The Last Local Newspapers?

Listen to this lede from today’s paper:

With a linebacker's build and in his impeccable blue uniform, Master Patrol Officer James Shriever is bound to command attention. But it was his message that got the Kansas City, Missouri Police Department officer undivided attention at the March VNA meeting.

Or this one:

Two years of joint effort by the Immanuel Lutheran Organizing Committee (IOC) and Volker neighbors will soon make possible safer crossings for pedestrians between Bell and Genessee streets.

Darn good writing.

I was sitting at the breakfast table Easter morning, ok… Easter afternoon, with the first Sunday edition of the new localized Kansas City Star on one side of my freshly cracked but a yet unpeeled Easter eggs and the latest copy of the Volker News on the other side. I rooted the front page of the Star out of the stack and did a quick inventory of the news. A McClatchy story about the captain of the hijacked ship led the page, below it a locally written piece about debt collectors, a good leisurely feature by Laura Bauer was in the feature spot (The Star’s design is predictable – always a big square in the middle for the feature of the day…) and a piece about the migration of early television to the computer at the bottom. I’m sure it will have a Kansas City angle inside, but it doesn’t on page one.

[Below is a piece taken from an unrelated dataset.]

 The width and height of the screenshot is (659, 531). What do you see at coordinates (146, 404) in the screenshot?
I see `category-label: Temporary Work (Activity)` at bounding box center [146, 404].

I ought to turn the page and find out, but the little Volker newspaper at my elbow seems to be nagging for attention.

I pull out the "house and home" section, notice a striking photograph on the front that turns out to be a fake, and begin reading the story, hoping to find out who the local furniture maker is in the photograph (which I did not yet know was an illustration, not a real Kansas Citian). Hold the suspense, the lead story was not about a local furniture maker, it was about a national furniture trend and all the quotes were from elsewhere.

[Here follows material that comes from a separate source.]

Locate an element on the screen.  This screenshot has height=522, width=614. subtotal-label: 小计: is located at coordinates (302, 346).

A glance at the Volker News then I rummage for the sports section. Watched a bit of the Royals game yesterday and read some stories and the box score on and it’s too early to think about football but I spot Joe Posnanski’s column. I often like to read him and I did notice once in a restaurant what a generous tipper he was even though it wasn't customary to tip in the place. But the lede graph was 80 words, at least, and felt like a hundred words, and when I read to the bottom of the page he still hadn’t gotten close to the point. I just couldn’t summon the energy to go inside. I like Joe's stuff and next time I'll turn the page. Promise.

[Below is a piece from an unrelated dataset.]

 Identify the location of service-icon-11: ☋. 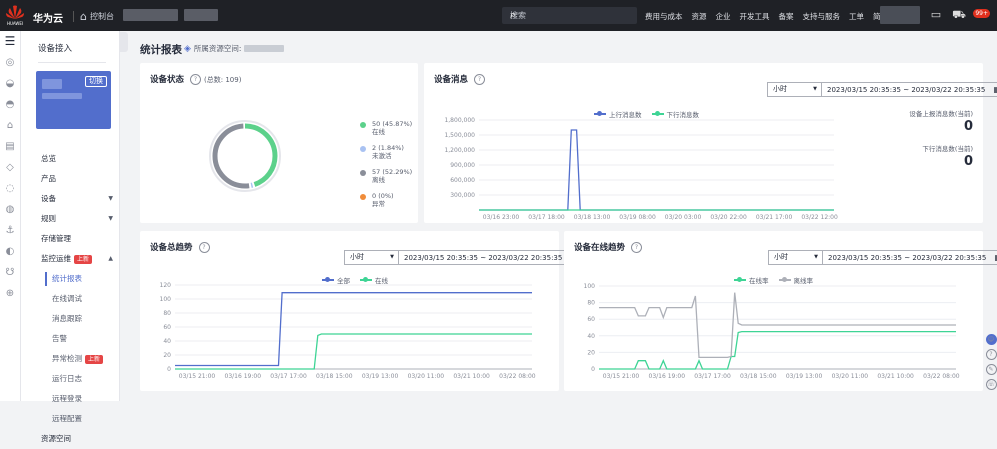
(10, 272).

I picked up the Volker News and immediately went to work on the two stories whose ledes I quoted at the top. They were precise, well written, elegant journalism. Linda Farrell wrote the Westport Road story and Rick Ledig wrote the police story. Of course, brush and leaf pickup was headlined on page one and on the back page I found out about an effort to start a community garden in the neighborhood.

Together, it was a fine, useful, piece of local journalism. It perfectly illustrated the difference between local journalism and localized journalism. From a crassly economic point of view, if I were an advertiser, I’d want to be in the Volker News. I’m beginning to think the Volker News and its sister publications all over town, dozens of them, will be the last local newspapers.

-- Lofflin, hoping the Star can figure this puzzle out before Matt's nightmare comes true.

1 comment:

  1. I like the comparison. The Star's Neighborhood News section oddly might have been the downfall of its neighborhood coverage. In one sense, you'd expect community news to get bigger play with a bureau full of reporters on the scene. But it doesn't happen when those bureaus cover expansive areas, not neighborhoods -- and it was often sexier stories that happened to fall within a zone that attracted Star reporters. And so went the neighborhoods.